▶ [Task objective] Copy every entry word for word. Skip the pictures.

Data provided below:

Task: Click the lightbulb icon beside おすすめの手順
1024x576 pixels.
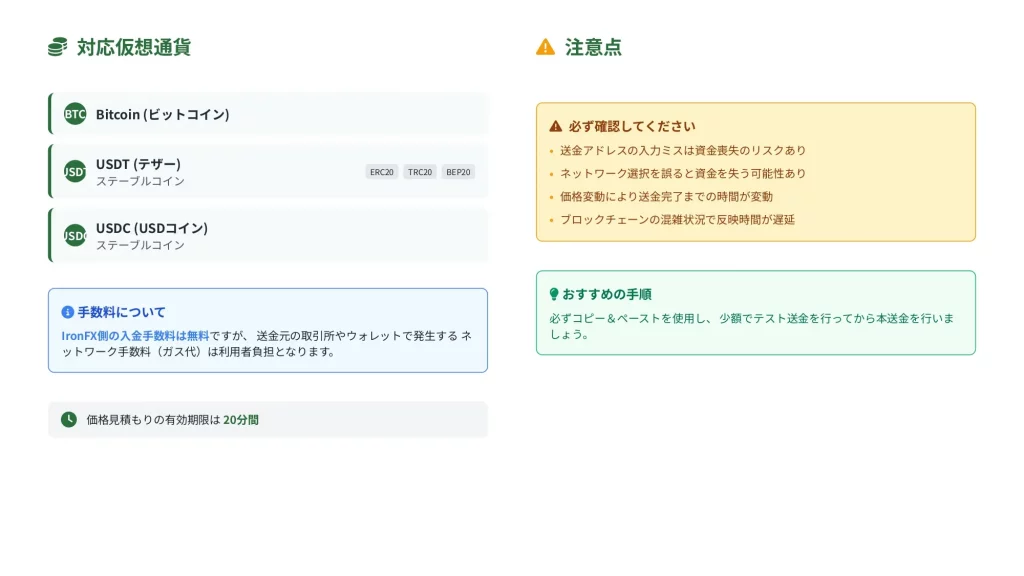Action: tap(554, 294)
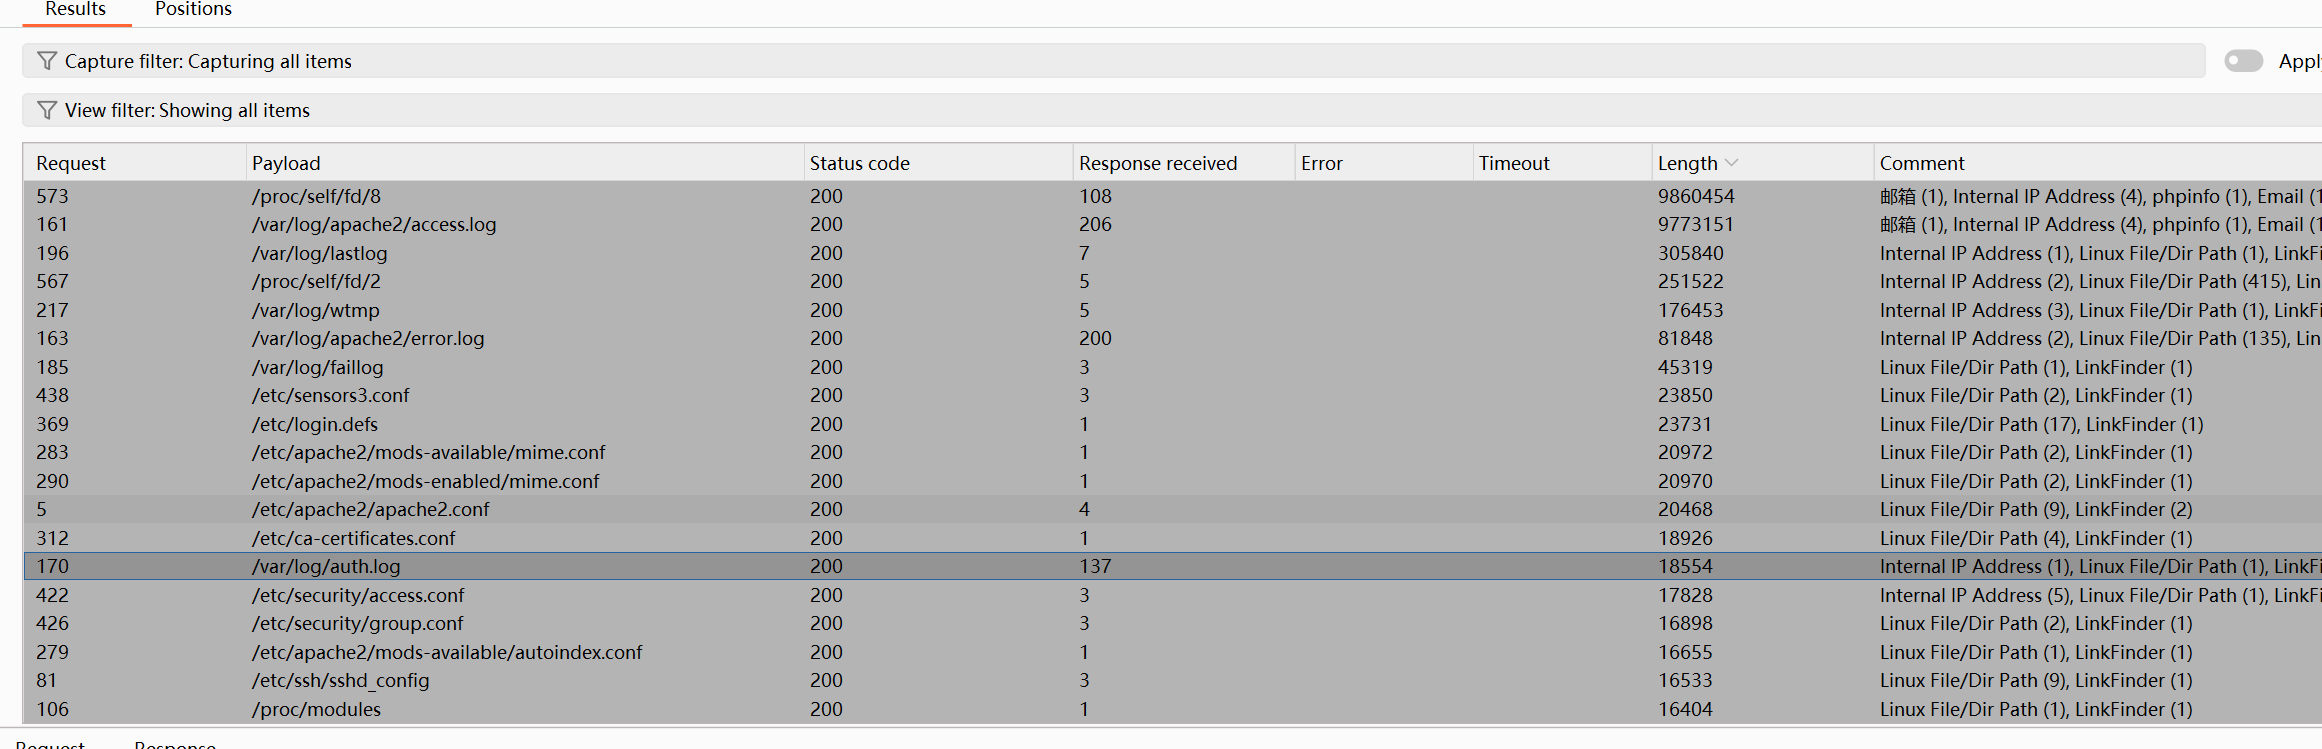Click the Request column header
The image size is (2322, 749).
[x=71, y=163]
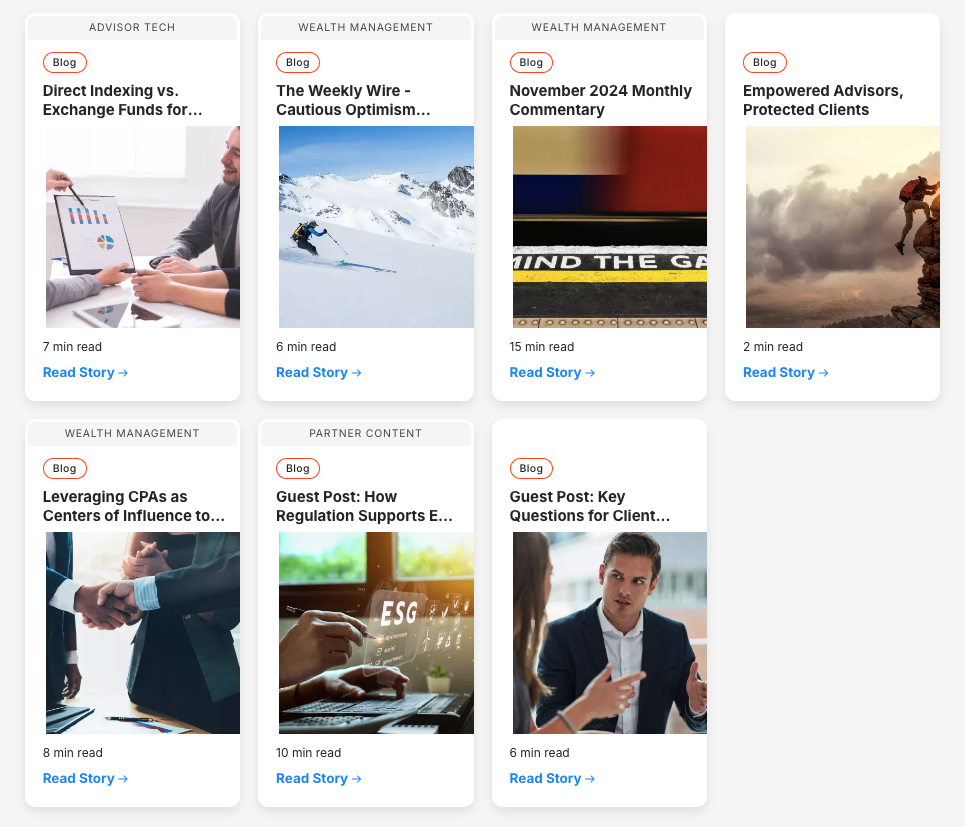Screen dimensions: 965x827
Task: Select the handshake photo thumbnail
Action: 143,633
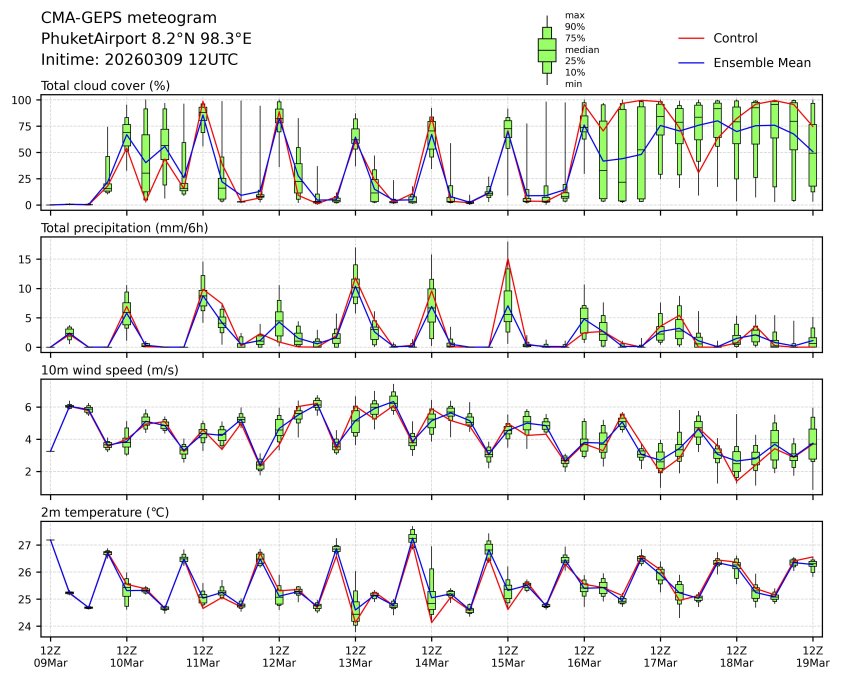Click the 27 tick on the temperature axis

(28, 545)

End of Data provided.

▶ [Response]
Task: Click the lightbulb icon beside おすすめの手順
1024x576 pixels.
Action: tap(554, 294)
Click the Request column header
The image size is (2322, 749).
[x=71, y=163]
Screen dimensions: 965x827
Task: Select the handshake photo thumbnail
Action: 143,633
Click the 27 tick on the temperature axis

(28, 545)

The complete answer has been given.